● **THE EXERCISE**: Give each line of the material below as a JSON list of strings, one string per line, skipping blank lines. Leave the pictures out of the answer.

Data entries
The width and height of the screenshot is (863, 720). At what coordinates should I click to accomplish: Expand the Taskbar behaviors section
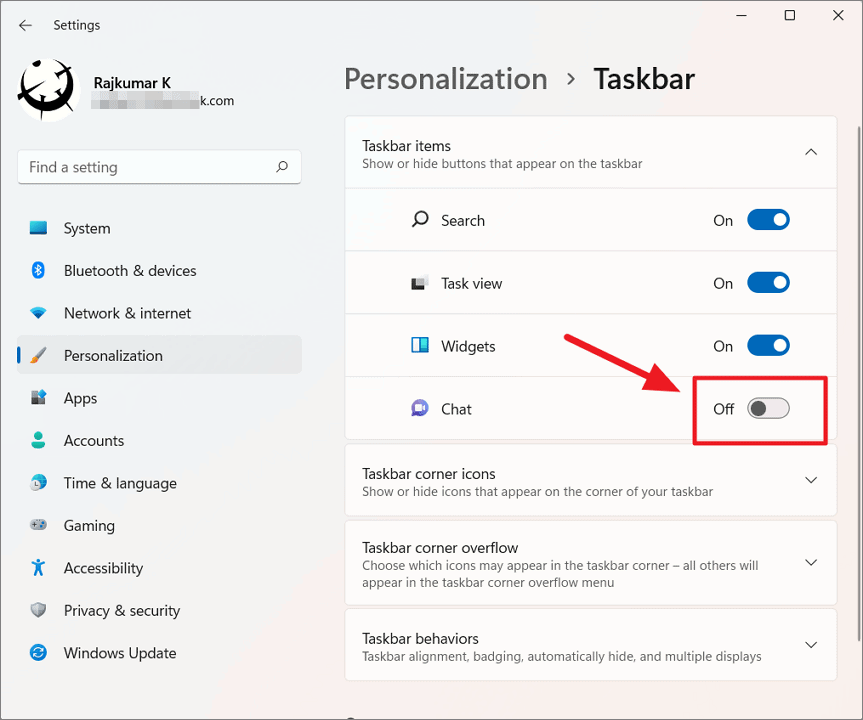click(811, 645)
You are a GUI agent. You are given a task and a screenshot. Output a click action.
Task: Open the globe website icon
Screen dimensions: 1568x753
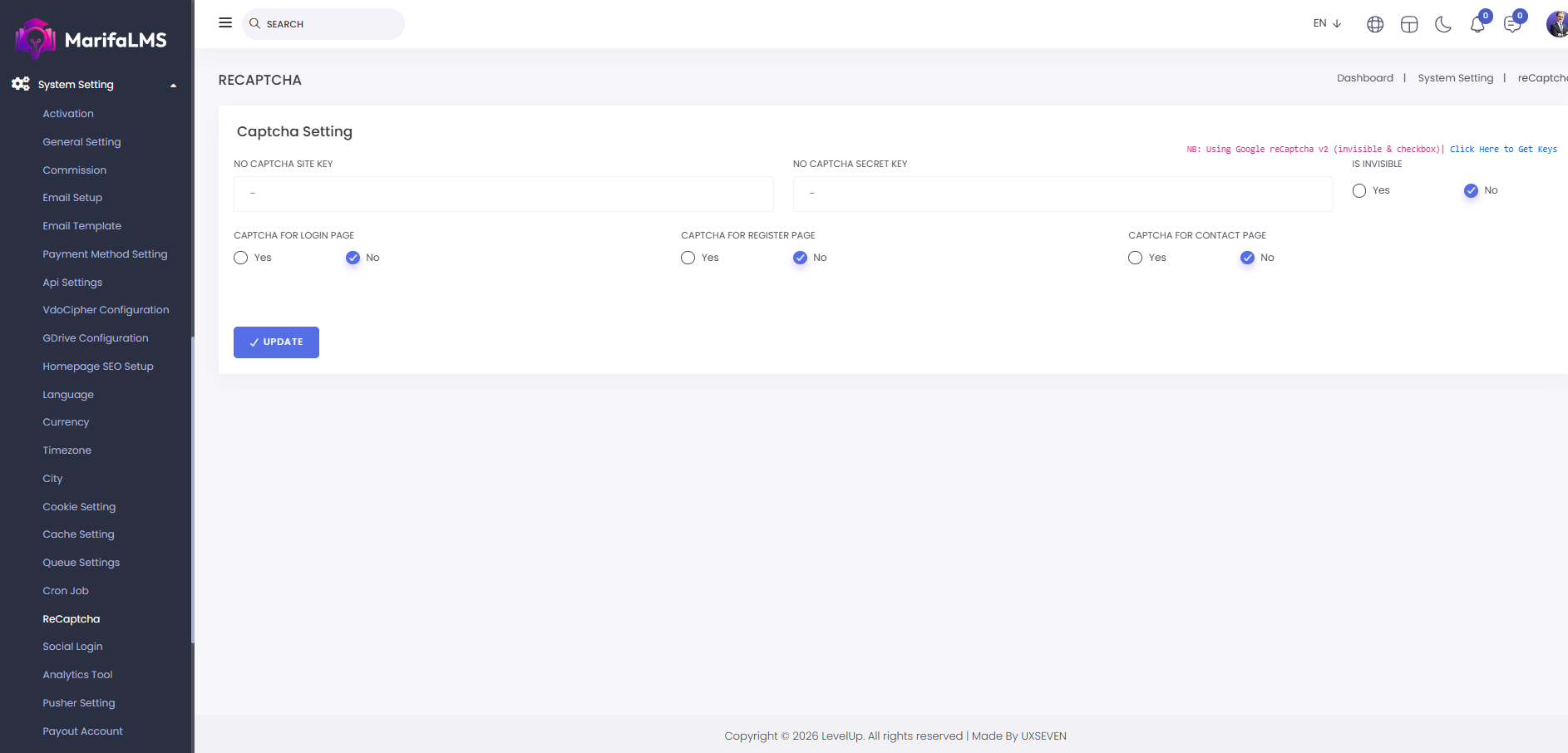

● **EXERCISE RESULT**:
[
  "The width and height of the screenshot is (863, 720). At what coordinates should I click to accomplish: Expand the Taskbar behaviors section",
  "click(811, 645)",
  "You are a GUI agent. You are given a task and a screenshot. Output a click action.",
  "Task: Open the globe website icon",
  "Screen dimensions: 1568x753"
]